An dieser Stelle sei auch den Firmen Graupner und Robbe gedankt, die Pokale und Sachpreise stifteten oder uns sonst hilfreich unterstützten. Auch die kleine Firma pekabe stiftete 3 Pokale, herzlichen Dank! Die Firma Siemens muß noch erwähnt werden, die mit einer doppelseitigen Anzeige im Programmheft und mit der Stellung ihres Computers einen dankenswerten Beitrag zu unserer WM leistete. Man verzeihe mir, wenn ich nicht alle Spender namentlich aufführen kann, hierfür fehlt mir auch der genaue Einblick.
──────────────────────────────
* _Was zu tun ist_:
Beantworte anhand des Auszugs über die Spender diese Fragen:
1. Welchen beiden Firmen wird zuerst gedankt?
2. Wie viele Pokale stiftete die Firma pekabe?
3. Was stellte die Firma Siemens neben ihrer Anzeige im Programmheft zur Verfügung?
Die Zeilen stammen aus einer anderen Quelle als der Auszug.

* _Gespeicherte Daten_:
──────────────────────────────
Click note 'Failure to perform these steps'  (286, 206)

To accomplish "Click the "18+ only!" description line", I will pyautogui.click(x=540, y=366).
──────────────────────────────
* _Lösung der Aufgabe_:
1. Den Firmen Graupner und Robbe.
2. Drei Pokale.
3. Ihren Computer.